§ **Task prompt**: Read the entries below and pull out each line with the string "computer".

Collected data

● ● ● ●

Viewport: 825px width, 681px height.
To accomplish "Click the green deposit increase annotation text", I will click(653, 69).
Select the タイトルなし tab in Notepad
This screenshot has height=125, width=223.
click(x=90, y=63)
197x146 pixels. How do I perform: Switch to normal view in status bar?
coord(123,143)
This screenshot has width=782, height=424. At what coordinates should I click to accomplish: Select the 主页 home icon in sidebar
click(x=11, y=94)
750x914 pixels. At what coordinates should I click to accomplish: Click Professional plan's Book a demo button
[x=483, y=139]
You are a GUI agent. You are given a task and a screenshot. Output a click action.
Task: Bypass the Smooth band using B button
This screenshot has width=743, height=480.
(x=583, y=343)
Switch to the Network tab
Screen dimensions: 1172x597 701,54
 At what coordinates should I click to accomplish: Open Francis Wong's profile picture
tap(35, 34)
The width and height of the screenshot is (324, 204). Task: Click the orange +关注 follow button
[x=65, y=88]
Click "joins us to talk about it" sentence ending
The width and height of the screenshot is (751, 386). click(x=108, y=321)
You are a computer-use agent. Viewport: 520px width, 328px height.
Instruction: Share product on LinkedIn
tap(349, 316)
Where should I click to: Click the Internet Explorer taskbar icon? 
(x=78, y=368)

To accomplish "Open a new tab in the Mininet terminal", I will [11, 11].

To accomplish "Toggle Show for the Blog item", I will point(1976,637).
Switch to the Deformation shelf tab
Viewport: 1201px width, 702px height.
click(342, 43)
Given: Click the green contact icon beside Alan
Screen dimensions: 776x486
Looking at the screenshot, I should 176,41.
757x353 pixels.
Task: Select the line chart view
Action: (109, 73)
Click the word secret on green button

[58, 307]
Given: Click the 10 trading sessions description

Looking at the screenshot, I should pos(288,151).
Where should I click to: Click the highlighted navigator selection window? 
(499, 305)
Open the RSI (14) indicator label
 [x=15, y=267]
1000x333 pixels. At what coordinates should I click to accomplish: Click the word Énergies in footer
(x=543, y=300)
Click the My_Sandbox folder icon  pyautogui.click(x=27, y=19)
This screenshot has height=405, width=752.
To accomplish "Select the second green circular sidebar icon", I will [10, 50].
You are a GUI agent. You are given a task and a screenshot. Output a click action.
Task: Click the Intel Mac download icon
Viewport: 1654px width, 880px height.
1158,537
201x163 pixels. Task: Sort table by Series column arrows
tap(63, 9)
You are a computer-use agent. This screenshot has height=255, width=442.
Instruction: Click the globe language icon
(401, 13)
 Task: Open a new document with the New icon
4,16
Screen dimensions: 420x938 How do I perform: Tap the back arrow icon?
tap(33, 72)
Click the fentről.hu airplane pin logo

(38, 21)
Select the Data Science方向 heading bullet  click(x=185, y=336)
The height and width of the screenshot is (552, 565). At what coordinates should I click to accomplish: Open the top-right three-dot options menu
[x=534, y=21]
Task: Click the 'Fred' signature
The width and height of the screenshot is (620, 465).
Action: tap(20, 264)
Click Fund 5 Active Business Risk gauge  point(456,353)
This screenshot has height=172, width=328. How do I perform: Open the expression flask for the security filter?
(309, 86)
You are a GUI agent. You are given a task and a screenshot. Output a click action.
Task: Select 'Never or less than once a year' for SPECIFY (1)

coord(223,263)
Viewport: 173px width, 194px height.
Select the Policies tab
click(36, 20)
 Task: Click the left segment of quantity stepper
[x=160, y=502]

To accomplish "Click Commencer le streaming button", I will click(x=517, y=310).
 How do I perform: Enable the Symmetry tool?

● ● ● ●

§ **Written reply**:
You are a computer-use agent. Viewport: 520px width, 328px height.
You are a computer-use agent. This screenshot has height=255, width=442.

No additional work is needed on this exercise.